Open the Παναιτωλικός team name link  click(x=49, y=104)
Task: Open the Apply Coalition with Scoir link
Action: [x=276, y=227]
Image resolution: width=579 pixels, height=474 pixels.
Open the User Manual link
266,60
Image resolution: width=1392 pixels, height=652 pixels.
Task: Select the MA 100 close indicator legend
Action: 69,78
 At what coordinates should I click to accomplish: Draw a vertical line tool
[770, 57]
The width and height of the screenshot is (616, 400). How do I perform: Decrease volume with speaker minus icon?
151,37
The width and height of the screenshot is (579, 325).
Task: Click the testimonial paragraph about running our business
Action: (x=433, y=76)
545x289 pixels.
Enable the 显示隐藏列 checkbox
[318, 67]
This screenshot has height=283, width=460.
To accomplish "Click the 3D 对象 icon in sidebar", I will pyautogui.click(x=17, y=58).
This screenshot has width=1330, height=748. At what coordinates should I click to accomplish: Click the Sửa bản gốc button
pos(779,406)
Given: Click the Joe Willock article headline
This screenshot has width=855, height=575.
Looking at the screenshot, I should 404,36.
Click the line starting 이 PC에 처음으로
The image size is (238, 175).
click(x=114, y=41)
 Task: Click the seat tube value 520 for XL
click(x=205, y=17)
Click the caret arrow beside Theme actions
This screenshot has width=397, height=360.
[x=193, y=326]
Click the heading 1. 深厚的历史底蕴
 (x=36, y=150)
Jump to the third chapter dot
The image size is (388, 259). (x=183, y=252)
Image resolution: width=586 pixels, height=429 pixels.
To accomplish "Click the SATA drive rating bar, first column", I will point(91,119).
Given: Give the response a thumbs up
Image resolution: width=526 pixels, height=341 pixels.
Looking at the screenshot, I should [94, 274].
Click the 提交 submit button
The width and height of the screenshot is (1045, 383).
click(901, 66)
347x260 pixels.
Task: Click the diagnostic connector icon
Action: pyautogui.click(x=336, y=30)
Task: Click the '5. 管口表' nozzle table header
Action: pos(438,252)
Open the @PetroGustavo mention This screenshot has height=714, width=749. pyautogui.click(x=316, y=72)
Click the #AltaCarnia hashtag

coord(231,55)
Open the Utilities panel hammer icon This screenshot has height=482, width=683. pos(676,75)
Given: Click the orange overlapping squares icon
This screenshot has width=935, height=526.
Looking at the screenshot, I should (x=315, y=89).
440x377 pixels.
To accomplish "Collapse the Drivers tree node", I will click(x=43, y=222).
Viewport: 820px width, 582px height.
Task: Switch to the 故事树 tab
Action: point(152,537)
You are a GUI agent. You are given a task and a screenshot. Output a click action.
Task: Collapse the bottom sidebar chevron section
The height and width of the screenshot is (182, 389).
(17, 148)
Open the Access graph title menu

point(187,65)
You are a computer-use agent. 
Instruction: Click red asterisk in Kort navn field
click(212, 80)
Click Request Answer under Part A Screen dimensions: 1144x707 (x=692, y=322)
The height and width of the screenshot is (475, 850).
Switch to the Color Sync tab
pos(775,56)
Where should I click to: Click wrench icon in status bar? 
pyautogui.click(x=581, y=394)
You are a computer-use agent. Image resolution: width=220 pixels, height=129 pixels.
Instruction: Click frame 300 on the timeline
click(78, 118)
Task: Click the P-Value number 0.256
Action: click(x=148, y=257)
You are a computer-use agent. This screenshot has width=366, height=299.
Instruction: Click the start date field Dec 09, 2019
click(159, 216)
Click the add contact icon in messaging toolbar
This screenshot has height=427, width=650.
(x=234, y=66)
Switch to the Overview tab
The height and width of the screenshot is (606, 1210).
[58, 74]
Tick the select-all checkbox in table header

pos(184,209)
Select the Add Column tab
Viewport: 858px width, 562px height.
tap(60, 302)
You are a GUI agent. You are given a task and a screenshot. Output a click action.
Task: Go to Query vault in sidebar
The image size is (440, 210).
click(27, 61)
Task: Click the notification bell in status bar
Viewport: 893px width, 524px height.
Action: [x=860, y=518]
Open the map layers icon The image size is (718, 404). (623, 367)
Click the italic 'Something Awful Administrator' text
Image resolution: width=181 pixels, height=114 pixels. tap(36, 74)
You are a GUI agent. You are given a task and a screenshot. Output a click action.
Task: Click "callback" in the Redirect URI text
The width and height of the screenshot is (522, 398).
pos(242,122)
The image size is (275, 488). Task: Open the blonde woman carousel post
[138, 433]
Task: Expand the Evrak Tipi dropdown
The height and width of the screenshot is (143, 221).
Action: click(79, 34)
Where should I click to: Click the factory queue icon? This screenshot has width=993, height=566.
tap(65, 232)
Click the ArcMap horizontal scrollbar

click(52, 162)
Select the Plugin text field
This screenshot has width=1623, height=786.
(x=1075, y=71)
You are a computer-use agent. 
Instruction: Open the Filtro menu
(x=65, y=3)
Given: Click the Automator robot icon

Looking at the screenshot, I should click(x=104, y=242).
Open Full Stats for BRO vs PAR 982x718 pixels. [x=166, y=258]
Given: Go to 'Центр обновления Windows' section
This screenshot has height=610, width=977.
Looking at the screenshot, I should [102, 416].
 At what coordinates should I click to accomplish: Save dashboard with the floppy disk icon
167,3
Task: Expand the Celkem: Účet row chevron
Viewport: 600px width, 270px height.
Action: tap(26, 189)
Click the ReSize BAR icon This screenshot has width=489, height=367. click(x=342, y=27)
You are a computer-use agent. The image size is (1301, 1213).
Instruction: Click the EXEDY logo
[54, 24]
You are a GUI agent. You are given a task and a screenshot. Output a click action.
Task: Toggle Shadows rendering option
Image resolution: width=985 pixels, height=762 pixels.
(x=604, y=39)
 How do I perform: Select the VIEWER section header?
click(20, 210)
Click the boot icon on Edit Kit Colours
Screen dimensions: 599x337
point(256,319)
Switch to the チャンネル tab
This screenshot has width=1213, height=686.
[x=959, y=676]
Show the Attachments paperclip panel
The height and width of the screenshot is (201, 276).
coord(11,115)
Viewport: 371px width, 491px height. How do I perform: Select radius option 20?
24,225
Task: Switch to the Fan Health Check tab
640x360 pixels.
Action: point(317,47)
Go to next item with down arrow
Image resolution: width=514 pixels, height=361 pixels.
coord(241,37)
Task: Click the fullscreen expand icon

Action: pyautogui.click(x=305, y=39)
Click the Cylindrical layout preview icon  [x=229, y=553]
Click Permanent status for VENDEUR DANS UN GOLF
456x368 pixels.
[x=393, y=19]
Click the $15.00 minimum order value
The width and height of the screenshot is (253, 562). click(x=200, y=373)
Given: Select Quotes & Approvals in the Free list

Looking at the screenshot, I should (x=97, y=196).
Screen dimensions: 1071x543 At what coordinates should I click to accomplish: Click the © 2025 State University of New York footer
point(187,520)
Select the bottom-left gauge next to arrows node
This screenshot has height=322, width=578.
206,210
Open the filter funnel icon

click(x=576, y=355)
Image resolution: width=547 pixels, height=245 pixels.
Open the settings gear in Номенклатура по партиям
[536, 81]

• Instructions for the task:
All lines of the listing holding the string "panel" must be returned, copied as they stand.

• Answer to the problem:
Open the Utilities panel hammer icon This screenshot has height=482, width=683. pos(676,75)
Show the Attachments paperclip panel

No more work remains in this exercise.